Sono scattati i sigilli a un impianto di gestione rifiuti nella zona artigianale di Torremaggiore a seguito di controlli effettuati dai carabinieri del Noe durante i quali sono emerse diverse violazioni e rischi per i lavoratori.
Il sequestro è stato eseguito il 24 febbraio scorso ma la notizia è stata diffusa oggi dai militari che, in una nota, evidenziano che il provvedimento è stato disposto dal gip nell’ambito di un’attività coordinata dalla Procura.

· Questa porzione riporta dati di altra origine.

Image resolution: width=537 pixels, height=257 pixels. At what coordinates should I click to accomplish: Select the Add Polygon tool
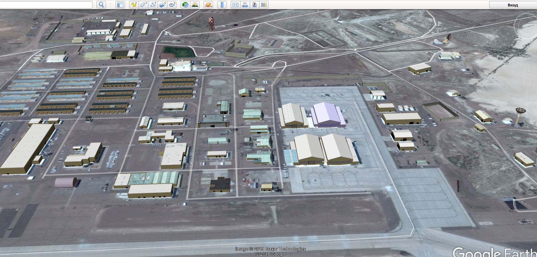[x=143, y=5]
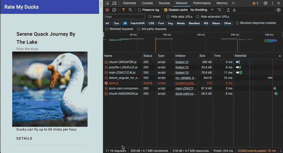283x153 pixels.
Task: Click the import HAR file upload icon
Action: pos(228,10)
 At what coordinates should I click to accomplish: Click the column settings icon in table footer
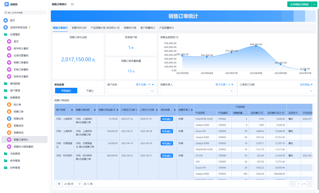coord(59,184)
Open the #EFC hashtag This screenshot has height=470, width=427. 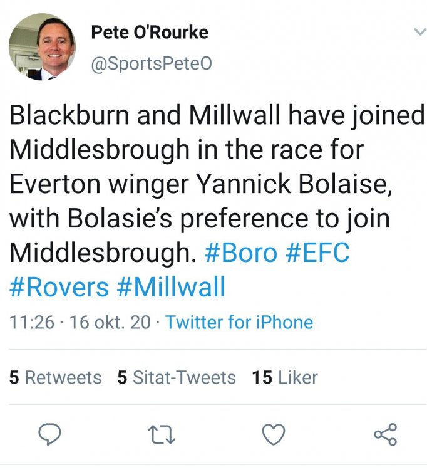coord(318,253)
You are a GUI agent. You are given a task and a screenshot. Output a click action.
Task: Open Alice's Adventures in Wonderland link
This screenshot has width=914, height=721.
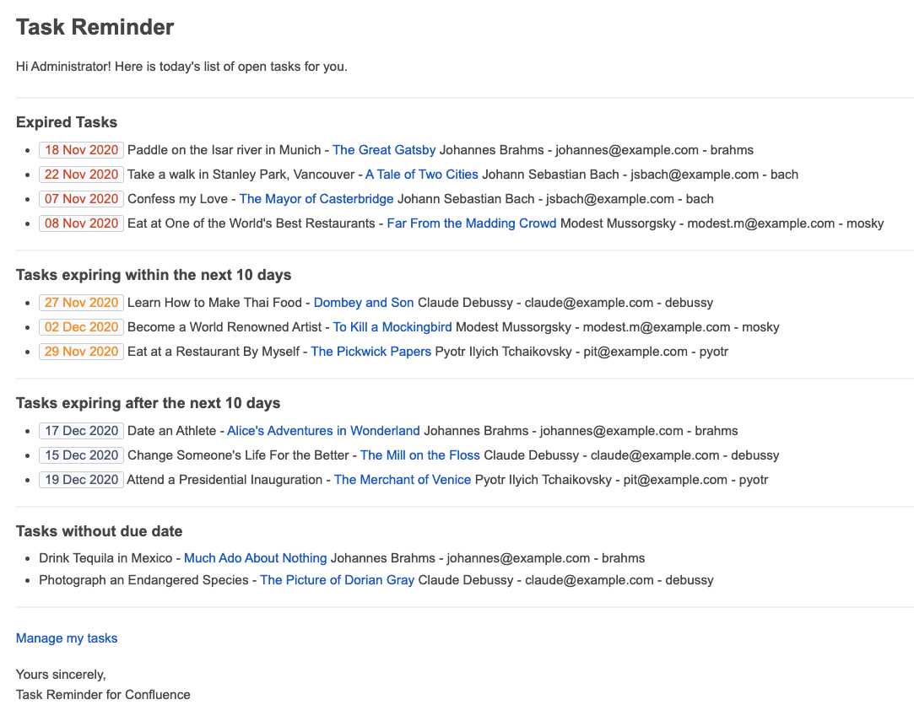click(x=323, y=431)
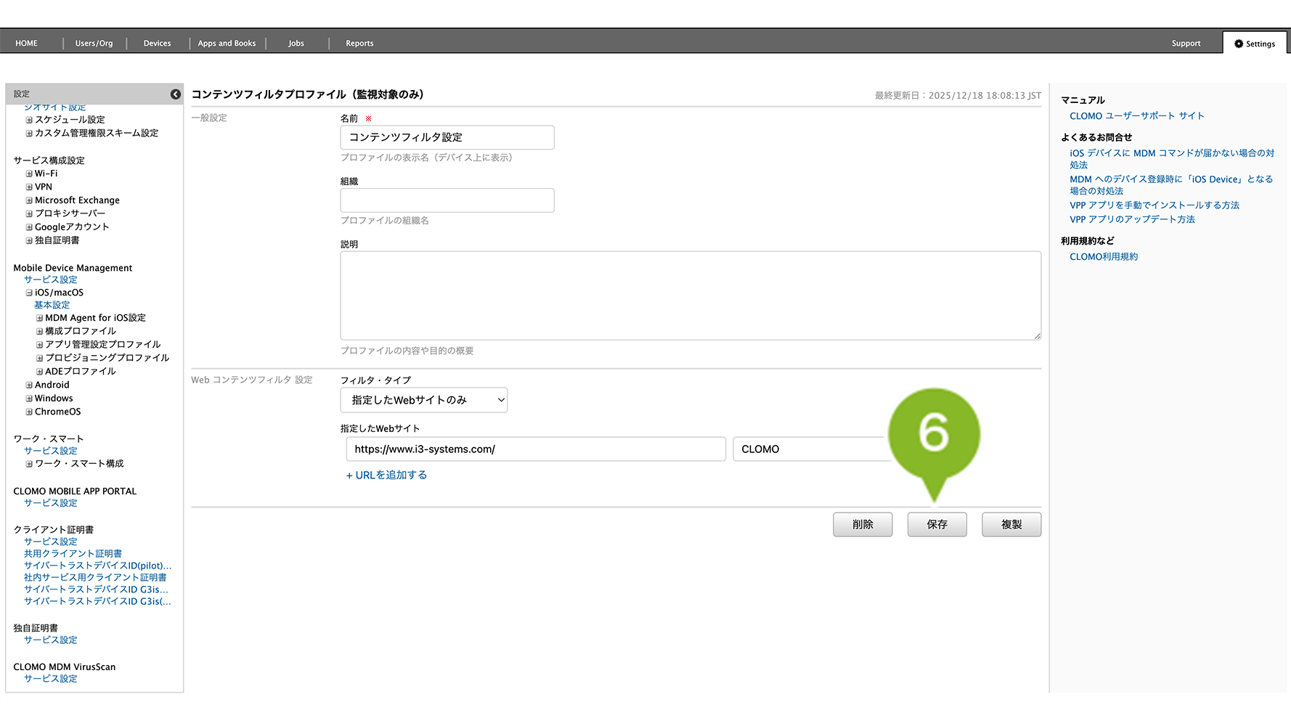Screen dimensions: 1291x726
Task: Open the Devices menu
Action: (x=157, y=44)
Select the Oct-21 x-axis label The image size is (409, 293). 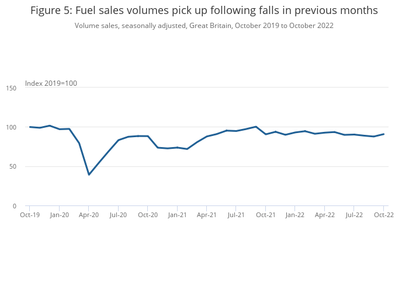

L’impianto, di fatto, è autorizzato alla gestione ed al trattamento di rifiuti provenienti da dieci comuni della provincia di Foggia ed è autorizzato anche alla produzione di materia prima seconda, ovvero materiale recuperato dal trattamento dei rifiuti e gestito attraverso vari consorzi.
Nel corso dell’attività ispettiva sono state accertate più violazioni di natura penale, illecita gestione di rifiuti, nonché varie violazioni alle prescrizioni contenute nell’atto autorizzativo.
Dal sopralluogo sono emersi ingenti quantitativi di rifiuti (circa settemila tonnellate), di varia natura, stoccati in totale difformità al layout aziendale sia all’interno dell’impianto, sia nelle pertinenze esterne in aree non destinate a tale scopo, spesso impedendo anche la viabilità interna. Irregolarità anche nelle altezze dei cumuli di rifiuti, costituendo potenziale pericolo per l’incolumità dei lavoratori.
È stata constatata anche la mancanza di un corretto sistema antincendio e di idonee misure per la sicurezza sui luoghi di lavoro.
I dieci Comuni che conferivano a Torremaggiore sarebbero già all’opera per individuare altri impianti. È la prima volta che viene applicata in Puglia, spiegano fonti investigative, la normativa prevista dal decreto legge 116 del 2025 “Terra dei fuochi” (convertito in legge) che inasprisce le pene per i reati ambientali.
L’impianto sequestrato è privato e il rappresentante legale, a quanto si apprende, è indagato per gestione illecita di rifiuti e violazione delle prescrizioni sulle autorizzazioni ambientali.